Серокожий со спутником своим, киммерийцем, приближался к замку, и Аррак решил, что наступила пора готовиться к встрече. Он почти уже не сомневался, что серый исполин справится с колдуном, нынешним Его Избранником. Чары смертных магов по-разному действовали на людей: слабых убивали, сильных могли на время обратить в камень, против сильнейших же оказывались почти бессильными. Сильнейшие обладали качествами, которые трудно было сломить с помощью чар: как правило, они отличались невероятной жестокостью, упрямством, безразличием к людским бедам и радостям и безмерной гордыней.
Сероликий воин был, разумеется, из сильнейших. Такой вывод подтверждался многими его деяниями - в том числе и последним, когда он, чуть ли не в одиночку, перебил людей Гор-Небсехта в эйримовой усадьбе. Теперь Аррак убедился, что серый гигант во всем превосходит Эйрима - и отвагой, и жестокостью и удачливостью. А это значило, что надо готовиться к переселению в новую плоть.
Подготовка являлась тонким и непростым ритуалом. Прежде всего Аррак хотел воспринять эманации сероликого, столь неясные и смутные у людей, праха земного; Он должен был убедиться, что новый Его Избранник имеет цель. Не важно, какую - лишь бы серый исполин стремился к ней с достаточным упорством и настойчивостью. Цель можно изменить; упорство же - такая черта характера, которую не создашь из ничего. Для Аррака упорство было важнее цели.
Разобравшись с эманациями будущего Избранника, Он должен был покинуть тело Гор-Небсехта. Сравнительно простой трюк, однако весьма ответственный, ибо Арраку требовалось уловить момент, когда душа колдуна изойдет из мертвого тела и приготовится к путешествию на Серые Равнины. В этот миг Ему надлежало ускользнуть из тех закоулков души стигийца, в которых Он свил себе гнездо. Где же Он таился? Это являлось непростым вопросом!

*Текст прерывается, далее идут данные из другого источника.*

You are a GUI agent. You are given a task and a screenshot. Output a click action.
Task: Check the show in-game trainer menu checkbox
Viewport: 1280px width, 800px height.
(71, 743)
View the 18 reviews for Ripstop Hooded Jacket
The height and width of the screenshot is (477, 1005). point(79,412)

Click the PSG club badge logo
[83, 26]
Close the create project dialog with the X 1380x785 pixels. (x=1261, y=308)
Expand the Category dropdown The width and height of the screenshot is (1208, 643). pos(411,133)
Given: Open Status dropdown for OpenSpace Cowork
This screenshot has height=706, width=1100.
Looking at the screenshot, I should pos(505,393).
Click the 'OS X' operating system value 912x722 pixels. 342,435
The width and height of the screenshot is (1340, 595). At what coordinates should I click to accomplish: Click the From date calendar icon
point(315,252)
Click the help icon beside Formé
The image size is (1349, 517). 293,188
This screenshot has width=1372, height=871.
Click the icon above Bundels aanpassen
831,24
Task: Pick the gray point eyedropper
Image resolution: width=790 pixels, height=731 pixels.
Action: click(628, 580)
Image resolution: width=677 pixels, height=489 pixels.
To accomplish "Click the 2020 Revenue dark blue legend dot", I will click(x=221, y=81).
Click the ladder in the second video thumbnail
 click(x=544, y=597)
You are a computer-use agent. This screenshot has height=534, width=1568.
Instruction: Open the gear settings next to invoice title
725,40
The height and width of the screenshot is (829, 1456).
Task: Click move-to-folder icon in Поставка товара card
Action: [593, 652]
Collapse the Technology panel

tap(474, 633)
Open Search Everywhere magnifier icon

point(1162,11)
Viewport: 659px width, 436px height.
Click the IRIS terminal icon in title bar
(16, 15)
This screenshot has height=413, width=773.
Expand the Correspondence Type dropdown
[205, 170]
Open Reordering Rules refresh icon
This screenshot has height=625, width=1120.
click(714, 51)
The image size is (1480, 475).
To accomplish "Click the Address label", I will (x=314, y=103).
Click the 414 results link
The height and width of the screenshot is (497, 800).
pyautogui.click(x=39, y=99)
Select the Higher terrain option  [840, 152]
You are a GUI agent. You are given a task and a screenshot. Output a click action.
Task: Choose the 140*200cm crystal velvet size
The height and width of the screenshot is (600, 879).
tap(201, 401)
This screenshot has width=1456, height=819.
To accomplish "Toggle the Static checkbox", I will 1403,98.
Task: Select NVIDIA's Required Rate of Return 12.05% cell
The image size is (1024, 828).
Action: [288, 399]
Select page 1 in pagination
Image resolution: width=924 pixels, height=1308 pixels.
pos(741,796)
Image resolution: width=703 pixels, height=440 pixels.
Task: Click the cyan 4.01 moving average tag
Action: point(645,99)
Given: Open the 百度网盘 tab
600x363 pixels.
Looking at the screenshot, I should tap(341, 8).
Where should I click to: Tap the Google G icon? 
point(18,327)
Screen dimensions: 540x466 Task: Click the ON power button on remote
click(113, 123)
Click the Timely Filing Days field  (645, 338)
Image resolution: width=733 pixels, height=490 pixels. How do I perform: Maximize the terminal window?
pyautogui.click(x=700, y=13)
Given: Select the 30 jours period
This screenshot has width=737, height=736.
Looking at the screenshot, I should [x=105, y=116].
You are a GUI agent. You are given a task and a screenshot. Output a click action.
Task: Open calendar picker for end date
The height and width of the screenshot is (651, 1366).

В отличие от демонов, люди обладали душой, и была она слабой тенью бессмертия, отблеском вечной жизни, присущей лишь богам. Еще душа человеческая напоминала Многоэтажный запутанный лабиринт, в котором имелись и парадные залы, и широкие коридоры, и полутемные камеры, и тонувшие во тьме каморки. На верхних этажах обитали разум и чувства; здесь жили наиболее ярко выраженные стремления - страсть к богатству, к власти или покою, доброта или жестокость, ум или глупость, гордыня, самомнение или готовность к самопожертвованию, отвага или трусость. Тут же, в некоем подобии сундуков, были сложены воспоминания - не все, однако, а самые важные, Память о перенесенных обидах, о днях торжеств и поражений, о муках зависти, ревности, любви, радости и горе. У большинства людей в памятных ларцах не хранилось ничего любопытного - лишь окровавленные лохмотья бед да холодный пепел перенесенных унижений.